There are some deals that are just too good to pass up. Take, for instance, numerous happy hours that revolve around $1 a beer, Jack In The Box two for $1 tacos, or Wal-Mart's $9.99 DVD combo pack consisting of The Three Amigos and Spies Like Us. No one can walk away from solid gold such as that! When Gary Paolucci stumbled across a '49 Chevy truck knee deep in completion, he couldn't pass up the deal the owner offered him to take the build off his hands.
Gary found the truck out in Nebraska, and at the time the previous owner was rounding third base on completing the truck, but for some reason he decided not to finish the truck and offloaded it to Gary, who had no qualms with that decision. Although the truck could have easily been finished in a mere matter of weeks, the truck wasn't exactly Gary's style, so he took the '49 to his Long Beach, California-based shop and went to work.
The biggest problem with the '49 was the suspension setup, especially the fact that it didn't lay frame. Gary's first task was to tear out the existing suspension and install a Chevy Nova clip in its place. Along with the IFS Nova clip came disc brakes and an ever-so-important airbag setup. In similar fashion, the back was outfitted with the 12-bolt rearend from the Nova and a parallel leaf spring setup, and, of course, airbags as well.
With the suspension and stance set, the next hurdle was deciding on wheels. The verdict came in as a set of Boyd Coddington Junkyard Dogs, which Gary later had chromed. Yet in order to stuff in the 20x10-inch rollers under the truck's bed, Gary had to mini-tub the bed. As for the front, the 18x8-inch Junkyard Dogs slid right in. The custom rear roll pan was already installed, and Gary figured something needed to be done up front as well. What he ended up doing to give the '49 a cleaner look up front without touching the body was to shave the front bumper bolts.

Actions to take —
A. Answer these questions from the '49 Chevy truck article:
(i) In which state did Gary Paolucci find the truck?
(ii) What size were the wheels that required Gary to mini-tub the bed?
(iii) What rearend went into the back of the truck?
B. Write the next part of the '49 Chevy truck article, starting after its final sentence.
The data after this point is separate material, unrelated to the truck article.

Data section —
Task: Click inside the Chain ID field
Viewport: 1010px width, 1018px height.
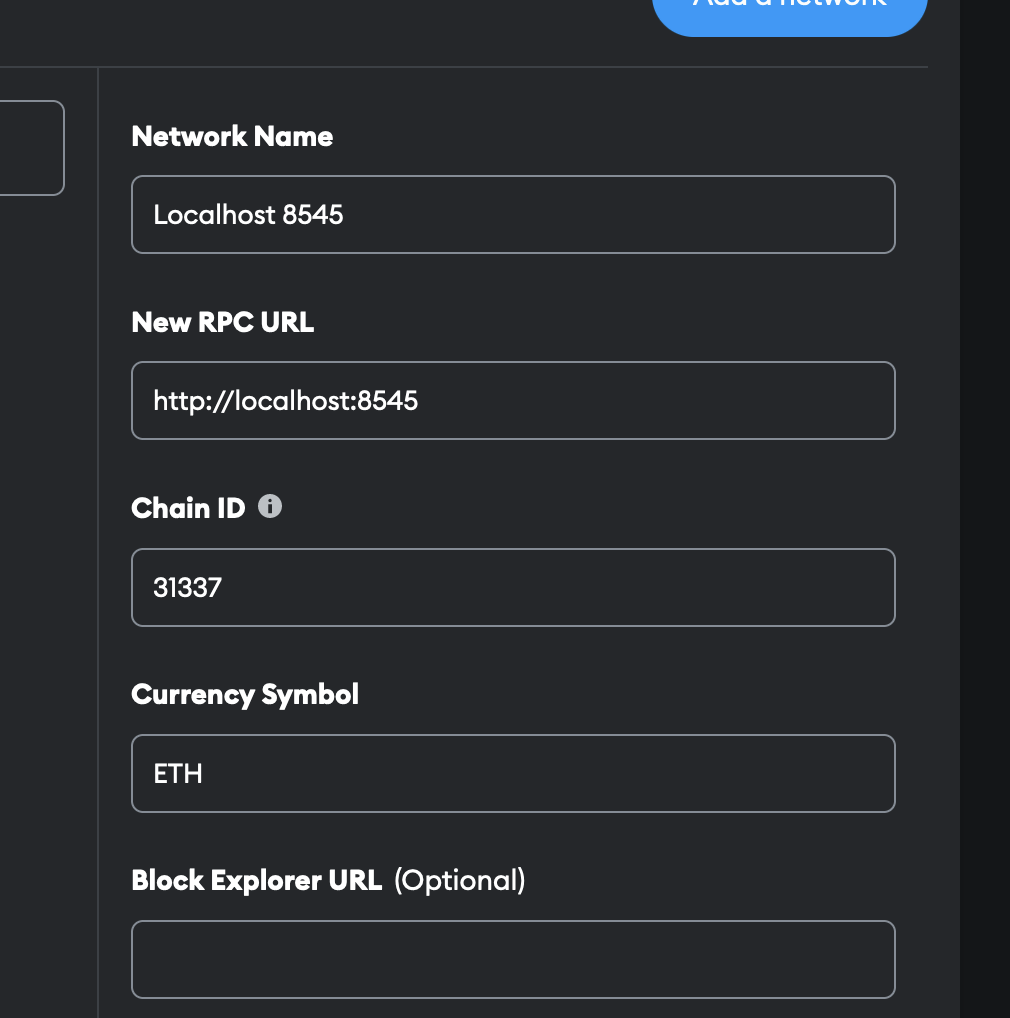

Task results —
A.
(i) Nebraska
(ii) 20x10-inch
(iii) The 12-bolt rearend from the Nova

B.
When Gary began contemplating what powerplant should sit between the framerails, nothing sounded better, literally, than a Chevy rat motor. Gary ordered a GM Performance Parts 454 crate motor. From there he ordered an Edelbrock intake manifold and a more aggressive Edelbrock cam. Providing the air and spark is a Holley carburetor and Mallory ignition. The last detail to go on the engine was the custom-built see-through valve covers. Backing the big-block is a Turbo 400 transmission with a Lokar shifter.
One of the key factors that led Gary to buy the Chevy is the fact that the previous owner had already completed all the paint and bodywork. And considering the color he chose was the deep and rich GM Indigo Blue, there was no need to change anything.
With the exterior finished, Gary just had to make up his mind on what he wanted to do with the interior. Keeping with the blue theme, Gary went with a blue German leather interior. The front seats were pirated from a Jaguar XJG and covered in the blue leather. Then the door panels were stitched to match the seats. Where the radio once sat in the Chevy's dash, four Auto Meter gauges to monitor the Chevy's heartbeat now sit. Auto Meter gauges also replaced the speedo and tachometer. Lastly, the interior was topped off with "Wolfy" the shift knob. Now the only thing left to say is that the '49 turned out to be one good deal.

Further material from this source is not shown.